| MATERIAL FOR THIS EXERCISE |
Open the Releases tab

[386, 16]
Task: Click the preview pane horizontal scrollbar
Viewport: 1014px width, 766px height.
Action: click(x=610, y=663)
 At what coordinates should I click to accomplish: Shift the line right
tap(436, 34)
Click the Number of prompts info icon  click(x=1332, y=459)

---

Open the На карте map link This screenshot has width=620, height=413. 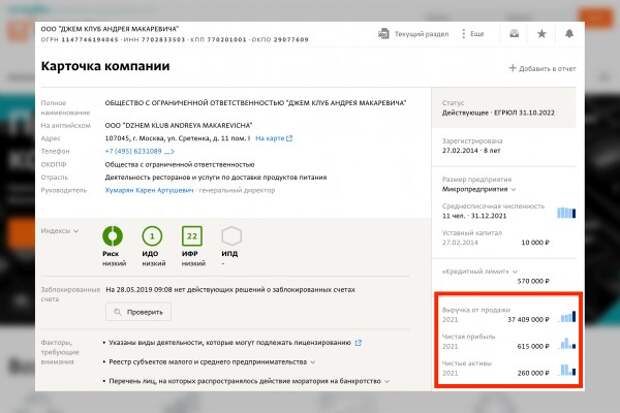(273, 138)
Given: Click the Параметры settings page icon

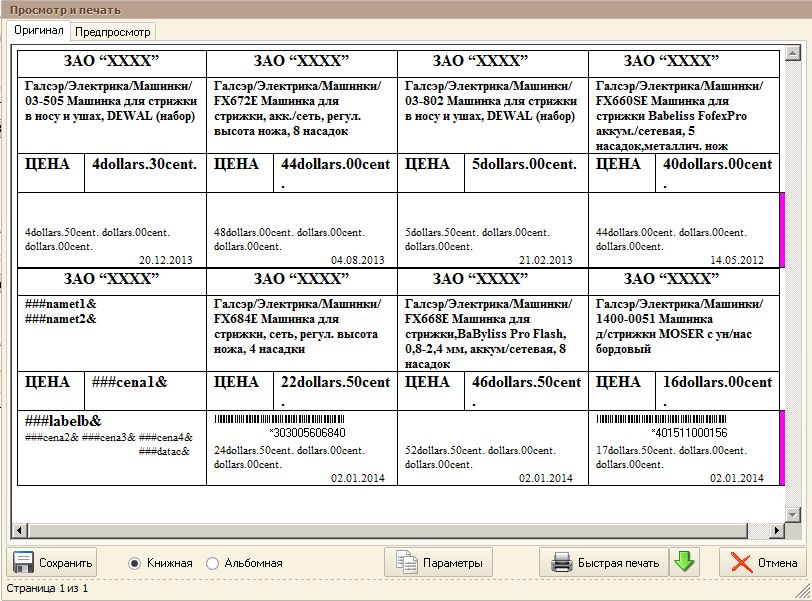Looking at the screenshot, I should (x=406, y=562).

| WORK INSTRUCTIONS |
Reproduce the lines of the entries above from the one with "Viewport: 1014px width, 766px height." to the one with "Click the Number", both included, exactly and without any other line.

| TASK ANSWER |
Viewport: 1014px width, 766px height.
Action: click(x=610, y=663)
 At what coordinates should I click to accomplish: Shift the line right
tap(436, 34)
Click the Number of prompts info icon  click(x=1332, y=459)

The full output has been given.